**Records from a dataset**.
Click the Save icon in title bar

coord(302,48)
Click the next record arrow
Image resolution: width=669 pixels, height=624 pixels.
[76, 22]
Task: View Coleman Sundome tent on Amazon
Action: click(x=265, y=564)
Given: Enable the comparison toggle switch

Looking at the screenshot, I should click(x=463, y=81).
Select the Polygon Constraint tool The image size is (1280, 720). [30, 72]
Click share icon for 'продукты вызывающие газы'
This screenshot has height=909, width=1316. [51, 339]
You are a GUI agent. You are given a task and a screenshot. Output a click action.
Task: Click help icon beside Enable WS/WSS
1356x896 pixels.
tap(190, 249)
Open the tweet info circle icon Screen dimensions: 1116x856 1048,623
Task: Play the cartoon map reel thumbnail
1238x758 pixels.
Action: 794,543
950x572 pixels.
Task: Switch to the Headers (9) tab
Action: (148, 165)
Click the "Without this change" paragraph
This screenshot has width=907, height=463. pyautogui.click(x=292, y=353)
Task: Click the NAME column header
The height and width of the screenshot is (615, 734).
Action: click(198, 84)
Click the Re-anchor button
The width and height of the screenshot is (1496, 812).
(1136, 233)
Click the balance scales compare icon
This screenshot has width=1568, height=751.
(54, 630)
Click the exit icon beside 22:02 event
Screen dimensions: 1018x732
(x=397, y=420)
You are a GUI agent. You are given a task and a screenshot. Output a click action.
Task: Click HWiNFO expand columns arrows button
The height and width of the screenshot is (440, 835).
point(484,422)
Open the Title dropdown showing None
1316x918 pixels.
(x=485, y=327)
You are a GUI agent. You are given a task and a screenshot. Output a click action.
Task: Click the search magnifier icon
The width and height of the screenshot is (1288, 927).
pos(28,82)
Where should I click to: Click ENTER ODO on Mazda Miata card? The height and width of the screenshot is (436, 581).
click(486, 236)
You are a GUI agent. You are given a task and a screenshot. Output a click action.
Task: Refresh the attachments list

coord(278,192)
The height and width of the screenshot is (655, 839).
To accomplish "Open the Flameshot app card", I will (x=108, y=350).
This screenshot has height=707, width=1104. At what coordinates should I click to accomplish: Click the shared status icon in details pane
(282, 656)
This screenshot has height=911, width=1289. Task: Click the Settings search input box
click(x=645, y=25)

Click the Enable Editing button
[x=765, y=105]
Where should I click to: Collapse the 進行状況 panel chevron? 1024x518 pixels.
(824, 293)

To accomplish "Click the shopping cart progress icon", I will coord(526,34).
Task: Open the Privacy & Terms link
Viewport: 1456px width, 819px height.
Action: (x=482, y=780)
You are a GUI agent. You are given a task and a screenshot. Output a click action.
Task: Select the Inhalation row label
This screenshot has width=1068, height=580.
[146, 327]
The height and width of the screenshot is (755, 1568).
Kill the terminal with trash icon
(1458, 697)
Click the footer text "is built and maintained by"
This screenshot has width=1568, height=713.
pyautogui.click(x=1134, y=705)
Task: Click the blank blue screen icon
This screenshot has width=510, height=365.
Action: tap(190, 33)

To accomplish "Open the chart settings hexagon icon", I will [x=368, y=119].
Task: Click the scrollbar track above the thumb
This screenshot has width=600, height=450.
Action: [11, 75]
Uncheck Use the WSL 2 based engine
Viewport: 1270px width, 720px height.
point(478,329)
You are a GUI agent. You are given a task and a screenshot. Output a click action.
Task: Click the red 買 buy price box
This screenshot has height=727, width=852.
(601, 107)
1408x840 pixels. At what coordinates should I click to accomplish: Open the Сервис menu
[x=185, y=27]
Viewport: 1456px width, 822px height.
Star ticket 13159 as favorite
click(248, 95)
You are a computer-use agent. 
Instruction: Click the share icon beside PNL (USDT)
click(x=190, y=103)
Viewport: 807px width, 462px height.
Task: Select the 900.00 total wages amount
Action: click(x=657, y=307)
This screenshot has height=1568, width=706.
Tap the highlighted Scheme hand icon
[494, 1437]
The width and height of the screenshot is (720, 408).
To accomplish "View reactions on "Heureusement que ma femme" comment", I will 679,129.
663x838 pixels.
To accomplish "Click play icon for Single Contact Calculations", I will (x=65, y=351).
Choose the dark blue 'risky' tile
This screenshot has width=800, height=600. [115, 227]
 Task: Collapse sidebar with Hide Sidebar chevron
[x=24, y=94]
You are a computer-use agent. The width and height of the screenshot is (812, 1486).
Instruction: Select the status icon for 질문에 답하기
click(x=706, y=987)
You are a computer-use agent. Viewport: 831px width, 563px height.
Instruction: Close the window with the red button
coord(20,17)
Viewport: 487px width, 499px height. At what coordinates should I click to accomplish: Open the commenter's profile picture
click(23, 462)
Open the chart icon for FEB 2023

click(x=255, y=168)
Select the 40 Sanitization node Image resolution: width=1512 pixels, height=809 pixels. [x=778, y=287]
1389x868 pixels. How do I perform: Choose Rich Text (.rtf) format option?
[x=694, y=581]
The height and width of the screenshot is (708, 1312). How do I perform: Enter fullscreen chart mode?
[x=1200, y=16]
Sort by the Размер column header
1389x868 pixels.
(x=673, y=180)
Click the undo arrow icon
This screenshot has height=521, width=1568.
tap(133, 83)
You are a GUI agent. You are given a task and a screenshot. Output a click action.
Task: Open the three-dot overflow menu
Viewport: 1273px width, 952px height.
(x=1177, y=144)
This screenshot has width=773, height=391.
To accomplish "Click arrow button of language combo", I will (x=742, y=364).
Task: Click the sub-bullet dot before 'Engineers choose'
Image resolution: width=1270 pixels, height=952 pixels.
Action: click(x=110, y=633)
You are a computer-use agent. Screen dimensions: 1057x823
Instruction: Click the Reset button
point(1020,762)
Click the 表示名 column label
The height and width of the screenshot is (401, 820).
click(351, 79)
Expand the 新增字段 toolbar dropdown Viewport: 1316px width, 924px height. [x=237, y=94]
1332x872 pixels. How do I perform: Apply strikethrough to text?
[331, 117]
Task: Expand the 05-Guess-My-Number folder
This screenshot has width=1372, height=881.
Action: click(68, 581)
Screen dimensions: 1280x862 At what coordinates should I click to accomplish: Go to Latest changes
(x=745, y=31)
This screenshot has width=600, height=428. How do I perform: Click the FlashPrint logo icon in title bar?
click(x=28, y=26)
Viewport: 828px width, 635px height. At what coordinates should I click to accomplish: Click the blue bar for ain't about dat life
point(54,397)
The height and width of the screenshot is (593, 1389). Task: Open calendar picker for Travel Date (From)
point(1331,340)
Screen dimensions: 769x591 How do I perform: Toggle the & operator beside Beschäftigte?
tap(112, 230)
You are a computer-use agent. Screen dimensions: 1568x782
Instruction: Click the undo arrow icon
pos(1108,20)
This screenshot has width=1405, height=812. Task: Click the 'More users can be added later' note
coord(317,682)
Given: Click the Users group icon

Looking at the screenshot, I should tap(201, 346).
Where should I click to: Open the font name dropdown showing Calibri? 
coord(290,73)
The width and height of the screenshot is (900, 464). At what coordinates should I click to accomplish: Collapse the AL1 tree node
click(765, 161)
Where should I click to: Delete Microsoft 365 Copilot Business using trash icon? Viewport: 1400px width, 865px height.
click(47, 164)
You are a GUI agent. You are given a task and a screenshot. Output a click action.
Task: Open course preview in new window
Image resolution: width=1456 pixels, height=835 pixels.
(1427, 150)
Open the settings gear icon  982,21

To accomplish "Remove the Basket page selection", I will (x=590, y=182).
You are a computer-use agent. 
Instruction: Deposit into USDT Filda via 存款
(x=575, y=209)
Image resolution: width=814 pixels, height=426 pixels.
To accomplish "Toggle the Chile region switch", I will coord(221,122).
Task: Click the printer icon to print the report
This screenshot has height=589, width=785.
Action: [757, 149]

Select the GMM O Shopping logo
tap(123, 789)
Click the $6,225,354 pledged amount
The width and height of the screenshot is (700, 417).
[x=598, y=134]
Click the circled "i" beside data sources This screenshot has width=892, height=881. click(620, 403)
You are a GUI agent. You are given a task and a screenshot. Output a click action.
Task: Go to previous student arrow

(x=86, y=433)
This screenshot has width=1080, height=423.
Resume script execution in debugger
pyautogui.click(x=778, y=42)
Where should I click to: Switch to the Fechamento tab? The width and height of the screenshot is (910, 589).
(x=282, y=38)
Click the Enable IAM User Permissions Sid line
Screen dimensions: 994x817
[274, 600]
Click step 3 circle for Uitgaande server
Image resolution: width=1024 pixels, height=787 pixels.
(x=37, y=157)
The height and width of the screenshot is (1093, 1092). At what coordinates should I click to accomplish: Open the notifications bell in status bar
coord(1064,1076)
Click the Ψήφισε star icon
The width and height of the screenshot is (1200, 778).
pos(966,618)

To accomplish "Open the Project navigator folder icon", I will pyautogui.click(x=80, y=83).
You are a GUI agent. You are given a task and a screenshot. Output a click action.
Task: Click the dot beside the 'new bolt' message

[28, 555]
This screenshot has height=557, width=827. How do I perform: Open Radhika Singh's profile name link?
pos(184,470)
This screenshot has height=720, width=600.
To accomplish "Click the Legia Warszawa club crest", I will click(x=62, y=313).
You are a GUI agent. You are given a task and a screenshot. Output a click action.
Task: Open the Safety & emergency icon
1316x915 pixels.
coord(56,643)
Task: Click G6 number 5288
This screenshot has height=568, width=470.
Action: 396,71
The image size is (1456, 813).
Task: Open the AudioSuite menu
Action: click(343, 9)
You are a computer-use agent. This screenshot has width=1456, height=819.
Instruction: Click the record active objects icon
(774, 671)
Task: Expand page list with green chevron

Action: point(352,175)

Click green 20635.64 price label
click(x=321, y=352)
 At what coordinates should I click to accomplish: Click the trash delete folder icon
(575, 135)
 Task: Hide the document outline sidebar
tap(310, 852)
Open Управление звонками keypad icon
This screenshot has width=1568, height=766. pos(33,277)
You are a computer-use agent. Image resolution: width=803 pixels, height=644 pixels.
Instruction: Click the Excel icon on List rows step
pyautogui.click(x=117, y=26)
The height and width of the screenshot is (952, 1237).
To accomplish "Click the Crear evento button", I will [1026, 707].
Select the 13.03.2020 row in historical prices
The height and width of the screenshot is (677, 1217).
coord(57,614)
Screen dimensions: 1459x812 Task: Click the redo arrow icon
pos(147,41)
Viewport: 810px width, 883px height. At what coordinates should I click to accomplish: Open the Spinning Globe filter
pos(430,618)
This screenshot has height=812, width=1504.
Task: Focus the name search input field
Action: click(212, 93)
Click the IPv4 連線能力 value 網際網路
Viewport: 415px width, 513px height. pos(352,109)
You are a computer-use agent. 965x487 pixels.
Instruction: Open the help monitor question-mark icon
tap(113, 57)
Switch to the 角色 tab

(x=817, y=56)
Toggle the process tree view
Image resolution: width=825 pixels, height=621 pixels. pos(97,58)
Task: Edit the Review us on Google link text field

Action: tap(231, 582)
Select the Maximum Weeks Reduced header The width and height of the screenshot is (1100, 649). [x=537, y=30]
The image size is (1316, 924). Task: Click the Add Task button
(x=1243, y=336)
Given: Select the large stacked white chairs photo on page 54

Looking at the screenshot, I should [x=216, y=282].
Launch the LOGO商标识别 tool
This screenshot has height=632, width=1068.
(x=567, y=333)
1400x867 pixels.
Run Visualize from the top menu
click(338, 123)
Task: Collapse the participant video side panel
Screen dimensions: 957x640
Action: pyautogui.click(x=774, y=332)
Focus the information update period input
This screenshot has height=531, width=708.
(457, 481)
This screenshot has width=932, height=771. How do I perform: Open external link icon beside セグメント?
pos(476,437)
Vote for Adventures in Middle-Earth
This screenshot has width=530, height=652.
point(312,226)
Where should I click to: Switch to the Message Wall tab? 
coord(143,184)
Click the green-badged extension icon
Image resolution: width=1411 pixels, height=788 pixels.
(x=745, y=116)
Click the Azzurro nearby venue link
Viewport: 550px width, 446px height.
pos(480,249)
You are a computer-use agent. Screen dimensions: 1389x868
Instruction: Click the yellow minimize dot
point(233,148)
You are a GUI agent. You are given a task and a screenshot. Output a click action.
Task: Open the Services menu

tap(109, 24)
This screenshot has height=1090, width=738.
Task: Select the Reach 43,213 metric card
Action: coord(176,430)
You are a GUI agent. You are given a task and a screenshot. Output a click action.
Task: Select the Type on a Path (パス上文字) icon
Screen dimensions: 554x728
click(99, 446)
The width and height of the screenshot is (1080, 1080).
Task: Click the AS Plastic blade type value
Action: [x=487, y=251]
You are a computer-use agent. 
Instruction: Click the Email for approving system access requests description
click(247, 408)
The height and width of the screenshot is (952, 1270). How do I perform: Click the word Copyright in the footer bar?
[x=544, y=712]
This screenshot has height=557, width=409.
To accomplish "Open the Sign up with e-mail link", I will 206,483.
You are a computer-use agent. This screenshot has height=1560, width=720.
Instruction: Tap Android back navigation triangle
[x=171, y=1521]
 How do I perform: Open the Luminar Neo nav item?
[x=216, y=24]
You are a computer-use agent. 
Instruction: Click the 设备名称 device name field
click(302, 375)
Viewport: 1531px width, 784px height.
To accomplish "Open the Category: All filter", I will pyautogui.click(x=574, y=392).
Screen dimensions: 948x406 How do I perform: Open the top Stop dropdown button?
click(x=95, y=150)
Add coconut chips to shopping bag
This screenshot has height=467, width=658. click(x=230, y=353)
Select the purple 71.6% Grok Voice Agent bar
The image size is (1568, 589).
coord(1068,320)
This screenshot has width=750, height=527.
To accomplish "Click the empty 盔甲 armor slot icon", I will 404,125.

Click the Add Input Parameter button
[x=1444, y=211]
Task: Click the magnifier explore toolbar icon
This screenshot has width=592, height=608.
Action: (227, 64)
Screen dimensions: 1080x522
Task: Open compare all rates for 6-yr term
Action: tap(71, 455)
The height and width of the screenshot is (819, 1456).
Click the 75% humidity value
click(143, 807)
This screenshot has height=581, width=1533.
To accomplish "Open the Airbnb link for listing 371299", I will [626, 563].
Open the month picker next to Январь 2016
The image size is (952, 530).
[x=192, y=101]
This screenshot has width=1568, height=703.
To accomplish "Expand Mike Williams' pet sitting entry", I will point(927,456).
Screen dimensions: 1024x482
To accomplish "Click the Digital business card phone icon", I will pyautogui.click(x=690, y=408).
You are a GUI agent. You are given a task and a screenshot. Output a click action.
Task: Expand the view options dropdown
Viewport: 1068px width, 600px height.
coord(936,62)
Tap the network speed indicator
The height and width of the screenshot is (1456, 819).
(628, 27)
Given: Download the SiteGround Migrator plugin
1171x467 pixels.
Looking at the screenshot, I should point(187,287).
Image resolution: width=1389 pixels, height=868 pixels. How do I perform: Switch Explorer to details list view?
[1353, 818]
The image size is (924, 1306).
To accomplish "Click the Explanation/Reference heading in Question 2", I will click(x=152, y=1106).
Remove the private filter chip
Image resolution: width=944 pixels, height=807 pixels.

**Problem**.
Turn the lines from the start of the records through the line holding "Looking at the screenshot, I should click(x=463, y=81).", inclusive, into a numbered list, skipping any blank lines.

**Answer below**.
1. Click the Save icon in title bar
2. coord(302,48)
3. Click the next record arrow
4. Image resolution: width=669 pixels, height=624 pixels.
5. [76, 22]
6. Task: View Coleman Sundome tent on Amazon
7. Action: click(x=265, y=564)
8. Given: Enable the comparison toggle switch
9. Looking at the screenshot, I should click(x=463, y=81).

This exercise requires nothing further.